EXERCISE AIM:
Reproduce the listing below in full and exactly; no pictures belong in the copy.

RECORDS FOR THIS EXERCISE:
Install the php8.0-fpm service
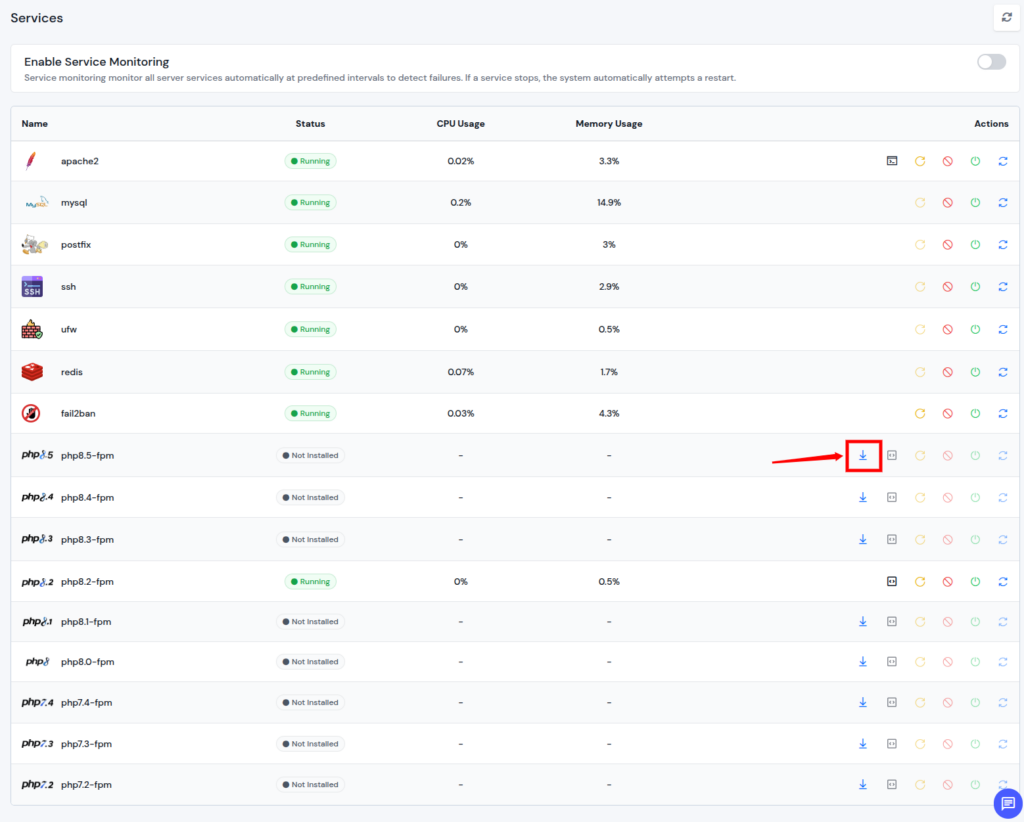 [863, 661]
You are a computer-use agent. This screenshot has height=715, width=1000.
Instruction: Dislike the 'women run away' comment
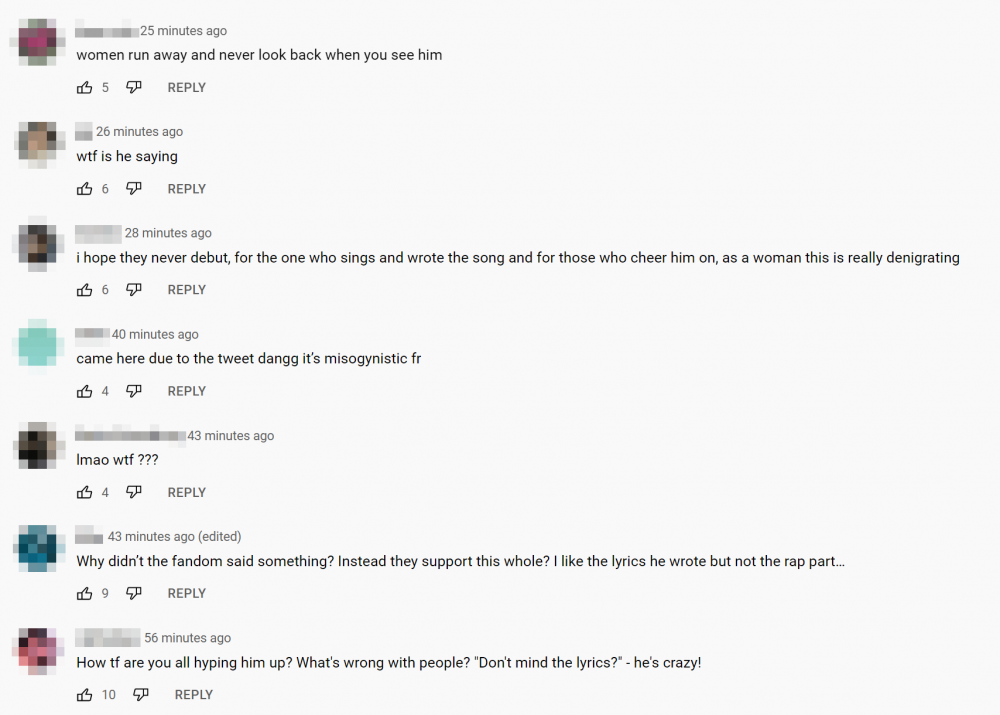tap(133, 87)
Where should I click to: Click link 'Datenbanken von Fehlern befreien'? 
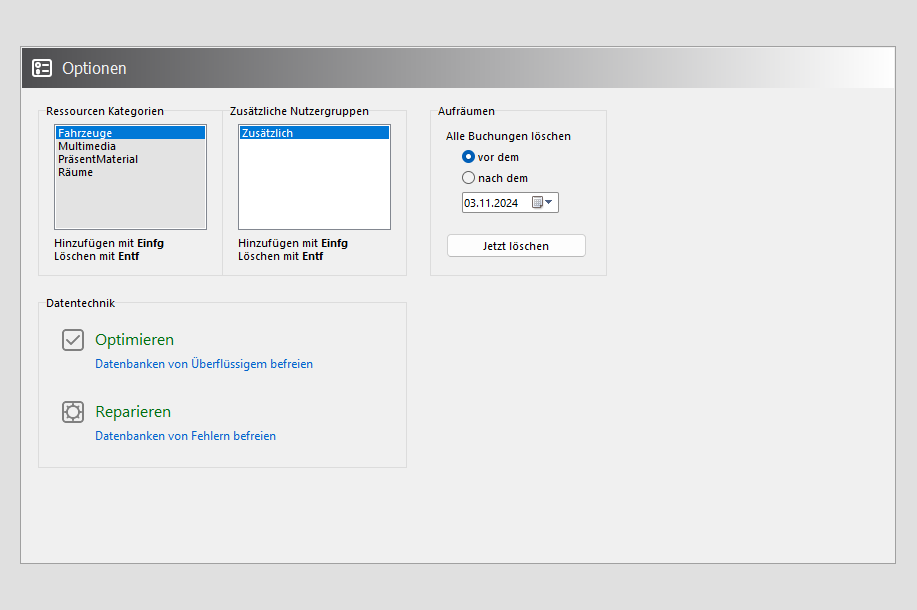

OUTPUT FOR THIS EXERCISE:
Install the php8.0-fpm service
 [863, 661]
You are a computer-use agent. This screenshot has height=715, width=1000.
Instruction: Dislike the 'women run away' comment
tap(133, 87)
Where should I click to: Click link 'Datenbanken von Fehlern befreien'? 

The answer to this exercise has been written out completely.